TWIK-2, an inactivating 2P domain K+ channel

Abstract

We cloned human and rat TWIK-2 and expressed this novel 2P domain K(+) channel in transiently transfected COS cells. TWIK-2 is highly expressed in the gastrointestinal tract, the vasculature, and the immune system. Rat TWIK-2 currents are about 15 times larger than human TWIK-2 currents, but both exhibit outward rectification in a physiological K(+) gradient and mild inward rectification in symmetrical K(+) conditions. TWIK-2 currents are inactivating at depolarized potentials, and the kinetic of inactivation is highly temperature-sensitive. TWIK-2 shows an extremely low conductance, which prevents the visualization of discrete single channel events.
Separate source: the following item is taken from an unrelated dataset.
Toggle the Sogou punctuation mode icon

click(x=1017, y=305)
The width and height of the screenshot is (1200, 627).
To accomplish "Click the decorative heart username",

The inactivation and rectification are intrinsic properties of TWIK-2 channels. In a physiological K(+) gradient, TWIK-2 is half inhibited by 0.1 mm Ba(2+), quinine, and quinidine. Finally, cysteine 53 in the M1P1 external loop is required for functional expression of TWIK-2 but is not critical for subunit self-assembly. TWIK-2 is the first reported 2P domain K(+) channel that inactivates. The base-line, transient, and delayed activities of TWIK-2 suggest that this novel 2P domain K(+) channel may play an important functional role in cell electrogenesis.